Edit: Just checked. It’s widely available for £1.3k.


#12

This is the one that’s jumping out at me right now. My current TV is a Vizio as well, and I’ve been really happy with it.


#13

I may try them. I have been very happy with Toshiba in the past.


#14

Bear in mind the conclusion of the article is this:

Even its absolute worst case scenario suggests a lifetime of 9 years at 8 hours a day for 50% dimming. And this is its “realistic” scenario:

But that’s really not very realistic at all. Peak brightness is only going to be specular highlights, the sun and that sort of thing. There’s a thread on ResetERA which uses brightness maps to analyse HDR implementation in games. Very, very little of the screen is anywhere close to peak brightness at any given time.

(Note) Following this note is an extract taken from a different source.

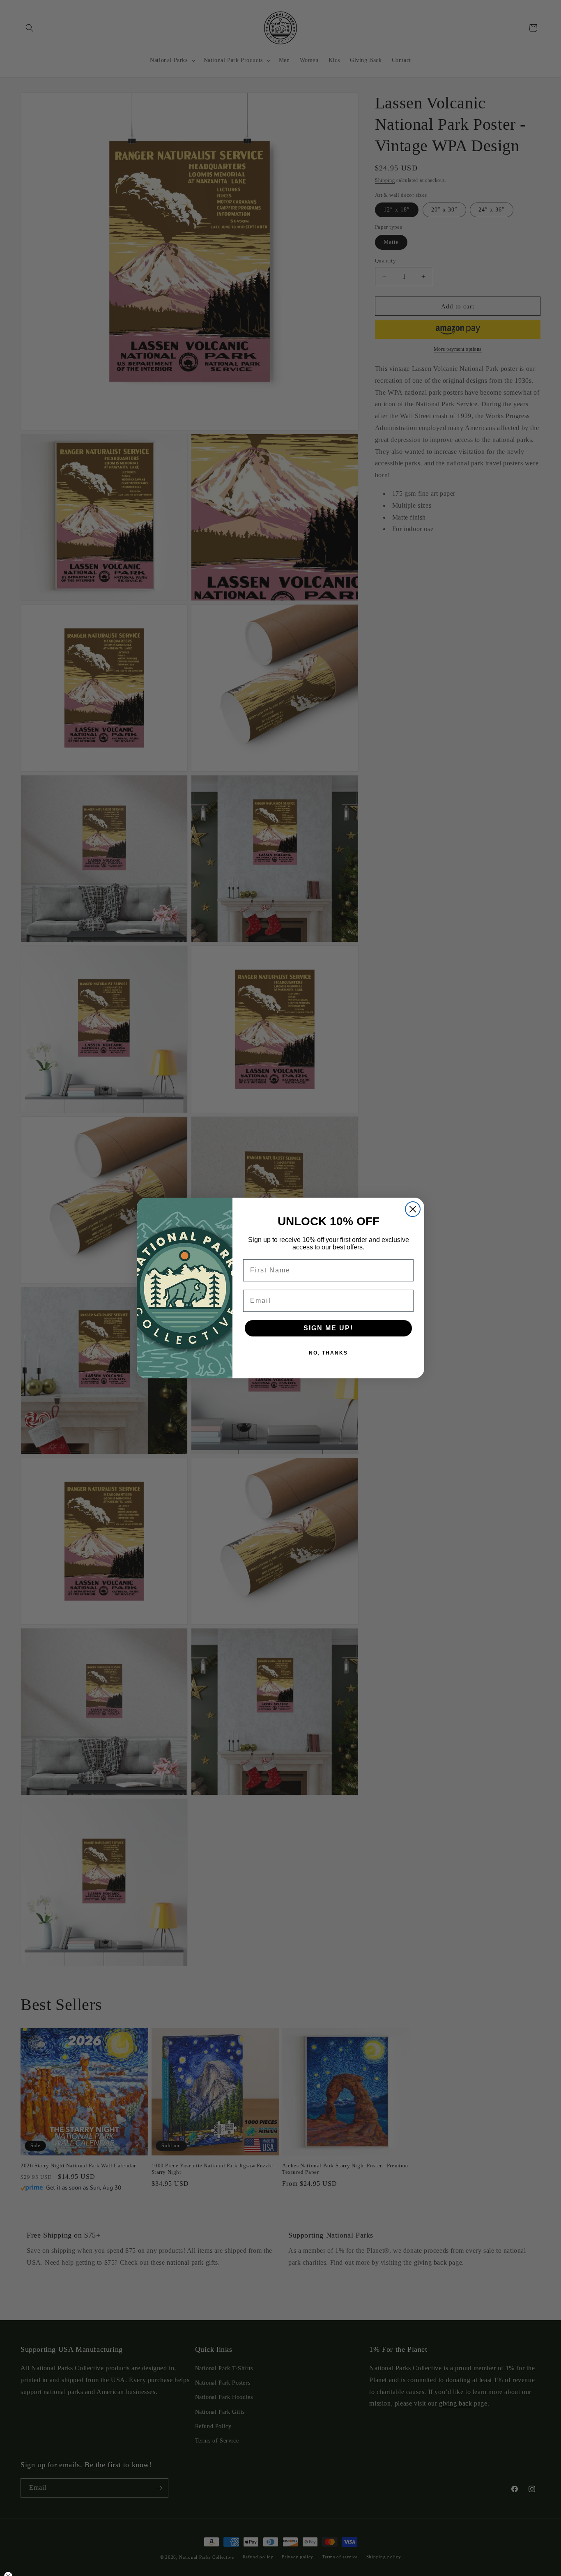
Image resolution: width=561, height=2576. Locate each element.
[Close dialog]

I just don’t see it as being a realistic concern (I also see myself upgrading my TV after six or seven years, so I’m not bothered if it is). Burn in could be a real problem, so I’d worry more about that, and definitely avoid watching 24hr news (seriously, who are these people who watch news non-stop on a thousand dollar TV?).


#15

Use this to research TV info, I spent a lot of time on there back when I got my Sony 4k , two years ago. Been very happy with it so far.

https://www.rtings.com/tv

Just noticed @Enidigm mentioned it up thread also! :D


#16

Yeah I checked it out. They rated the one I posted above, the Vizio Quantum P, highly for a gaming TV. Good sign, even if it’s not OLED.


#17

Is the OLED advantage response time? How noticable is it? I can’t see, in my research, many obvious advantages to OLED other than that, and a lot of disadvantages.


#18

I feel like at this point I just need to go look at a bunch of TVs in action, see for myself what OLED adds. It’s not totally clear from reading about it.


#19

The OLED advantage is mainly perfect blacks, which also brings excellent contrast. Black pixels are actually off. For movies, that’s amazing, and also for a fair few games. Response time is also very good for TVs, though that can in some contexts bring its problems, because motion can appear stuttery on low FPS content. I understand that’s less of an issue with current gen sets though.


#20

With tech still changing so much, I’d go with this if I was buying today, price/performance wise. It was mentioned up thread in the wirecutter post.